You show a pretty good working understanding of what we have been telling you. You haven’t mentioned delayed consequences as a sort of explanatory device – making sure you absorb the results of various decisions, you know – but otherwise unexceptionable.

Still your question remains: Why do you do this; why does the universe exist; why is there a God or a box of corn flakes, and what are they to you.

You used to say to Charles that you are in the position, while in 3D, of being a fish at the bottom of the sea trying to imagine a man on the top of a mountain watching television. Nice analogy, and still true.

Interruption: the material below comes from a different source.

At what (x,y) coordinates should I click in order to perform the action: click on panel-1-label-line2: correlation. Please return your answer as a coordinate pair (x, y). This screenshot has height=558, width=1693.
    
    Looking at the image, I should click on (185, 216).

“Why is there air,” Bill Cosby used to ask as part of a comedy routine. Nothing wrong with asking the question, as long as you remember (or realize in the first place!) that there can be no answer divorced from the interests of the questioner. “To blow basketballs up with” is logical, accurate, and germane, if that is where your interests lie. “To provide an exchange medium for plants and animals” would be equally true – but no more true, merely from a wider perspective. We could continue but, we assume, there is no need. “Why” is a question whose answer is always improvised according to the nature of the person responding. In our view “why” does not rank with “how.” You may never know why you live, but you probably should give thought to how. Naturally the two questions are related, but either question is more meaningful in connection to the other than standing alone; that is why we bring “how” into the discussion.

Thank you very much. I’m tired now, but I get that you’re finished anyway.

For the moment.

(12:50 p.m.)

One thought on “TGU — About that question of “why?”

  1. Very helpful. I love the idea that we are creating ourselves constantly, up to what we deliver to ‘the other side’ as our final, death bed contribution and that “our choices somehow influence the other side by changing what we become.”